Polemical theology, a much neglected area of research, is “the use by biblical writers of the thought forms and stories that were common in ancient Near Eastern culture, while filling them with radically new meaning” (25). The trend of modern scholarship, Currid says, is to emphasize the similarities to the neglect of their foundational differences (23). Polemical theology attempts to highlight the profound distinctions, which reveal a deeper level of worldview, theology, and belief, drastically different from the surrounding pagan nations (57). Currid demonstrates that the biblical writers were thoroughly knowledgeable of the surrounding pagan cultures and religions, and they purposefully used parallels to critique pagan practice and contrast Yahweh, the one true God.

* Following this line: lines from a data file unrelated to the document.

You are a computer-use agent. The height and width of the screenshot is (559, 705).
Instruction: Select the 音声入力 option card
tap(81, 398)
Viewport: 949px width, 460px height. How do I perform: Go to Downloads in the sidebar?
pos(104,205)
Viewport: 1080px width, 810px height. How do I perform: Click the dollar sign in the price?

Unlike all the surrounding nations, which were rampantly polytheistic, the Hebrews were staunchly monotheistic. The gods of the pagan mythologies were created in the image of mankind, saw man as their slaves, and often behaved no better than humans themselves. By contrast, the God of the Hebrews created man in his image, values mankind as essential to the universe, and is the one who wills, initiates, and acts rightly (61). Furthermore, the religious literature of the Canaanites and Egyptians is written as mythology and accepted as mythology; the biblical writers wrote as recording actual historical events, “accentuat[ing] the work of Yahweh that was done in history over against what was merely accomplished in the imagination of the [pagan] writer” (126).

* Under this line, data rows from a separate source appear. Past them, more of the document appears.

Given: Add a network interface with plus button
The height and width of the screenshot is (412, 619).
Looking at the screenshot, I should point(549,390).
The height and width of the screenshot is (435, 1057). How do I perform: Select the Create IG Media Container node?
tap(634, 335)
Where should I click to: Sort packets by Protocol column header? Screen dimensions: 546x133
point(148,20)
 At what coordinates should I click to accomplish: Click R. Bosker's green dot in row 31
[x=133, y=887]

Currid compares the biblical accounts of Creation, the Flood, Joseph and Potiphar’s wife, Moses and the Exodus, as well as examples from 1 Samuel, Isaiah, and the Psalms, to newly discovered literature of the surrounding Canaanite and Egyptian nations. The similarities are so striking and numerous that Currid says it cannot be mere chance; rather, he argues that the biblical authors deliberately paralleled key elements of pagan religions not only to expose the false nature of the pagan gods and reveal the true God, Yahweh, but to mock and humiliate them as inferior impostors, revealing the Hebrew religion to be ultimately superior. Two examples of this are Moses’s staff and the serpent – two objects venerated in Egyptian culture as representing authority and power. Moses, however, carried a mere shepherd’s staff (the Egyptians hated shepherds), which he threw down to become a snake (like the one adorning Pharaoh), which then proceeded to swallow the snakes of the Egyptian magicians, symbolizing to them not only a greater power, but assumption of their own power and authority, all of which both the Egyptians and Israelites would have understood. Thus, the biblical author shows through polemic that the one true God, Yahweh, triumphs and rules over the Egyptian false gods and the entire universe (119).

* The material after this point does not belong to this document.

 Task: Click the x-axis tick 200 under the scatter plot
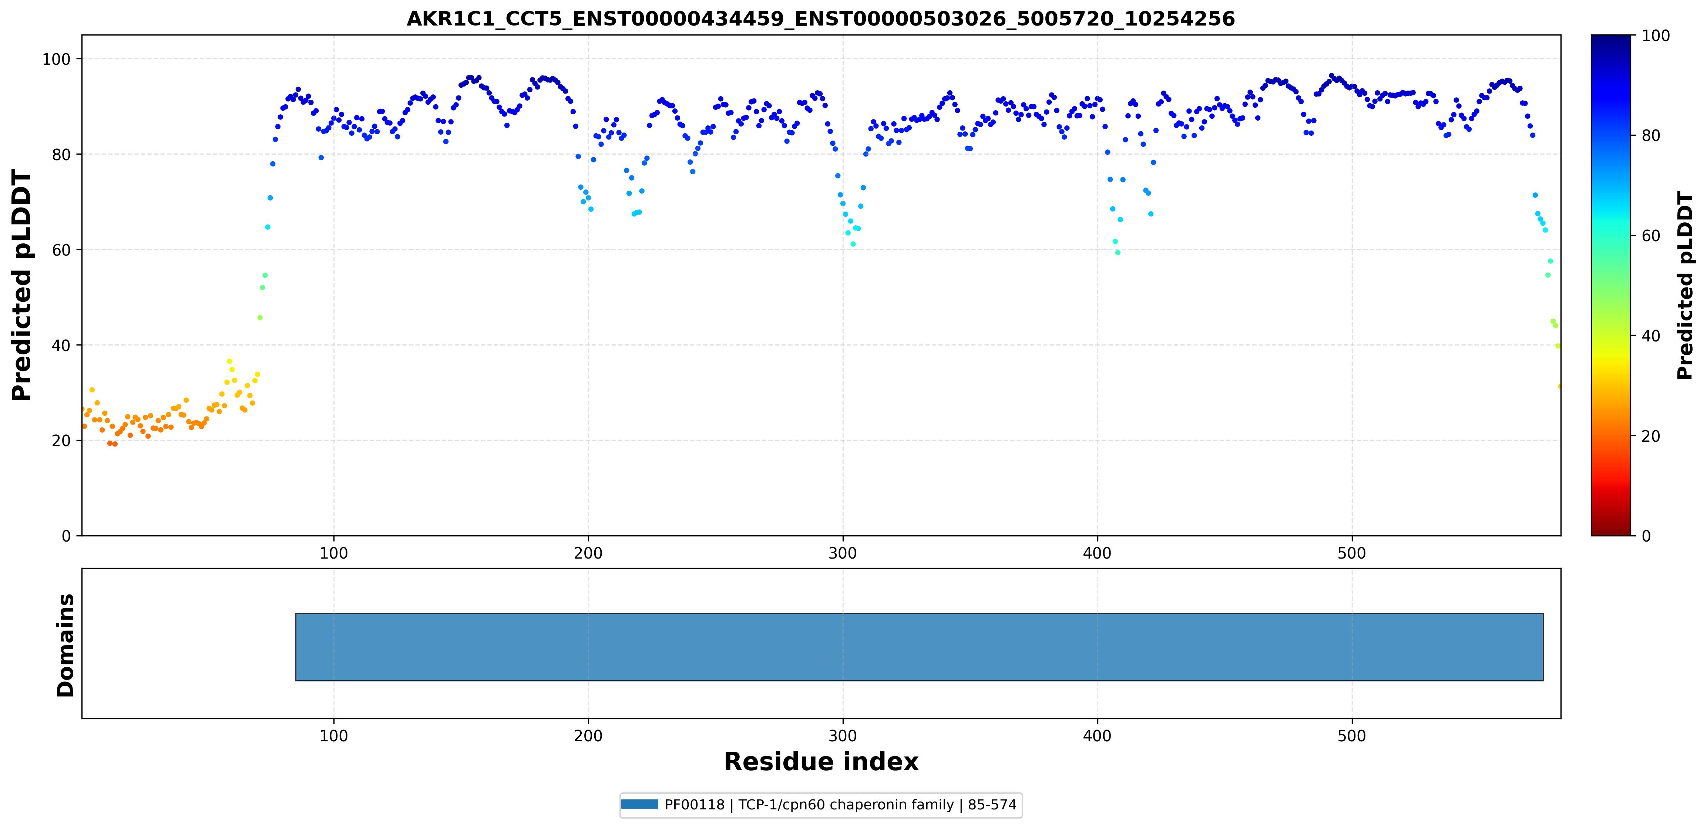(x=588, y=553)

Currid presents a wealth of ancient Near East texts and accounts of biblical parallels in this work, explaining the polemical significance of each example. He gives a thorough introduction to polemical theology and makes a convincing case for viewing the Old Testament through a polemical lens as a means of gaining deeper insight and understanding. However, although he alludes to it, he does not contend that the source of cultural and religious commonalities is a common origin, that because Yahweh created all mankind, it is natural to understand how similar accounts would be passed down through generations, and then God set the record straight in his revelation of himself to the Hebrews. Instead, he puts the weight of responsibility on the choices of the biblical authors drawing parallels, rather than God himself choosing to reveal himself in parallels to show his ultimate superiority. But perhaps Currid avoids this argument intentionally to limit his book to contrasting biblical writers with other pagan writers of the ancient Near East, emphasizing the reasons for the similarities.
Against the Gods: The Polemical Theology of the Old Testament is an important work for conservative Christians because it uses scientific study of archaeological findings to support the authenticity of the Bible. It is also instructive for those who take a more liberal approach to the Bible. This is invaluable at a time “when a considerable number of scholars seek to diminish the originality and uniqueness of the Old Testament” (141). Students and scholars, ministers and lay persons will find this volume informative, engaging, and compelling.